Bridge dynamic response analysis considering the spatial dependency of uncertainty parameters

Abstract

Uncertain parameters with spatial dependency exist in actual bridges inevitably, which significantly affect the bridge dynamic response. However, such spatial dependency is often neglected when investigating its influence on bridge response. This study proposes a bridge dynamic response analysis method considering the spatial dependency of uncertain parameters. Firstly, the bridge uncertain parameter is described by a non-probabilistic interval field model, and the spatial dependency between adjacent values of the interval field is quantified by the Karhunen-Loève like expansion. Thus the bridge is transformed into a system with multidimensional interval parameters by finite element method.

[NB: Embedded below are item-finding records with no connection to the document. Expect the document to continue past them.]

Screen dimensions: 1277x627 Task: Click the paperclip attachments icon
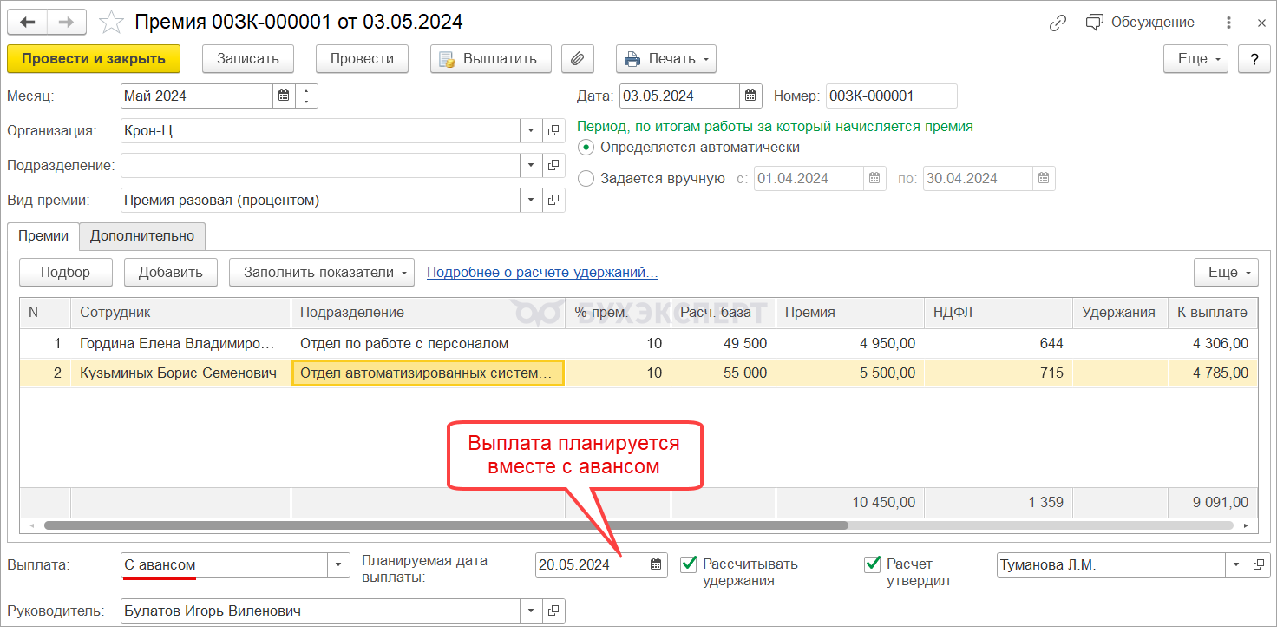tap(577, 59)
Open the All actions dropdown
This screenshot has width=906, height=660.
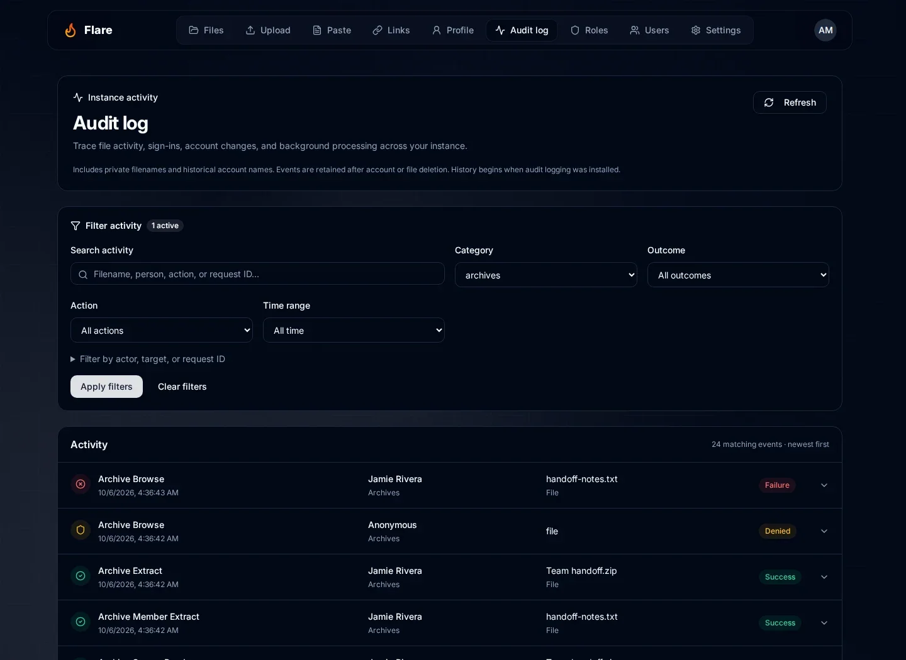click(162, 330)
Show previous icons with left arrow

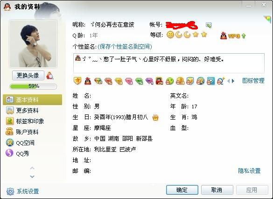[x=228, y=81]
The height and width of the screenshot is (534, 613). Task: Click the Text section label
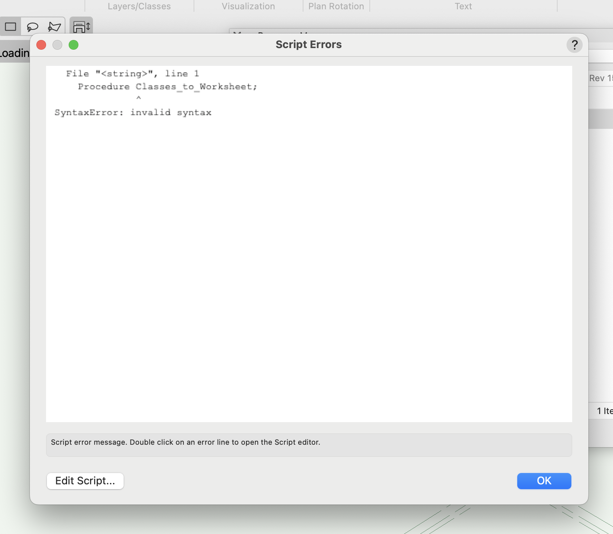463,6
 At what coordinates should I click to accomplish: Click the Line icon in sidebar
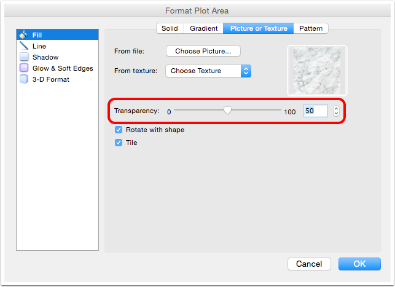pos(24,46)
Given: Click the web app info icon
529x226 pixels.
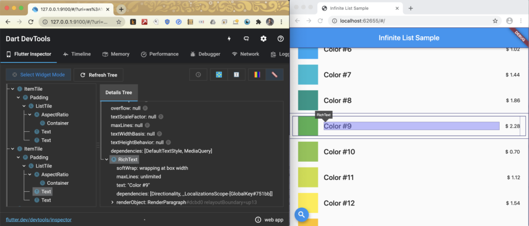Looking at the screenshot, I should [x=258, y=220].
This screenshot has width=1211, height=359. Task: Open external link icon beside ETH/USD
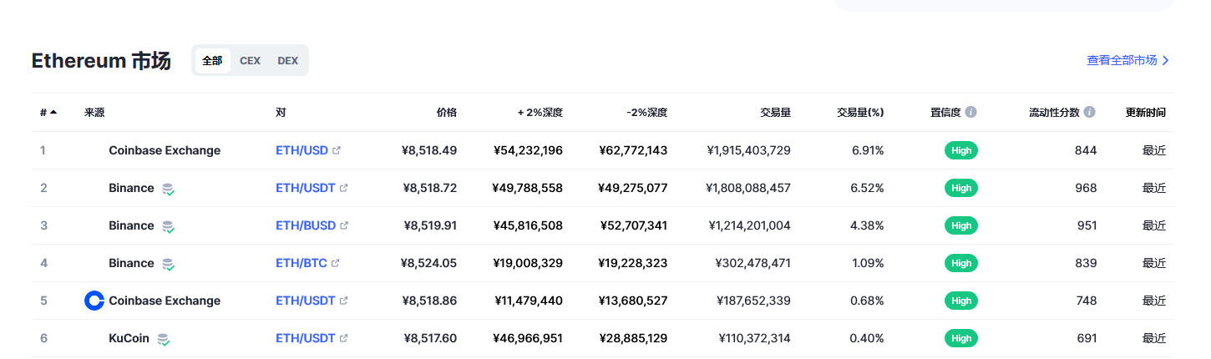(x=337, y=151)
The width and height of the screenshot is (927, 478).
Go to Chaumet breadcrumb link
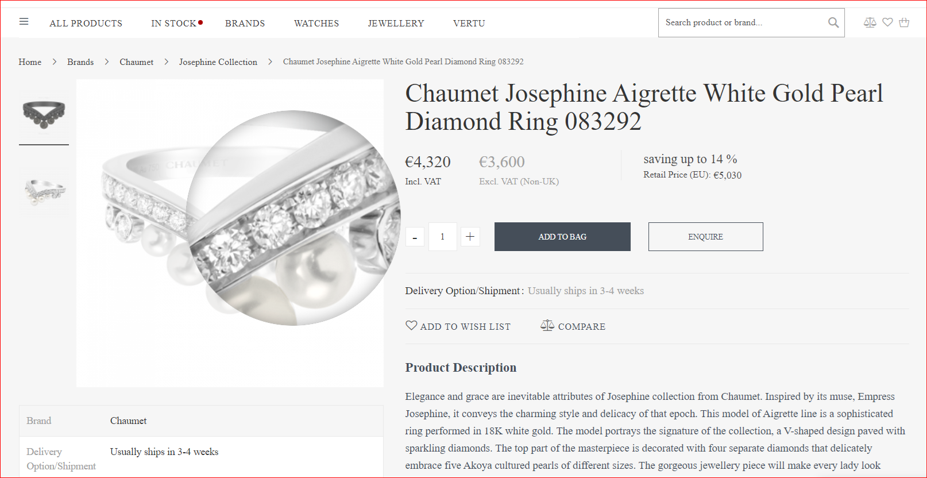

Then, the system with multidimensional interval parameters is decomposed into several one-dimensional subsystems with only one interval parameter. Finally, the interval parameters of each one-dimensional system are divided into several subintervals with small uncertainties, and the dynamic response is obtained by combining analysis of subinterval results. Numerical examples are used to verify the accuracy and efficiency of the proposed method, and the results indicate that the proposed method significantly reduces the computational effort and improves the computational efficiency. Higher level of spatial dependency of the interval field, larger subinterval number, and lower uncertainty level of the non-probabilistic interval field leads to higher dynamic analysis accuracy.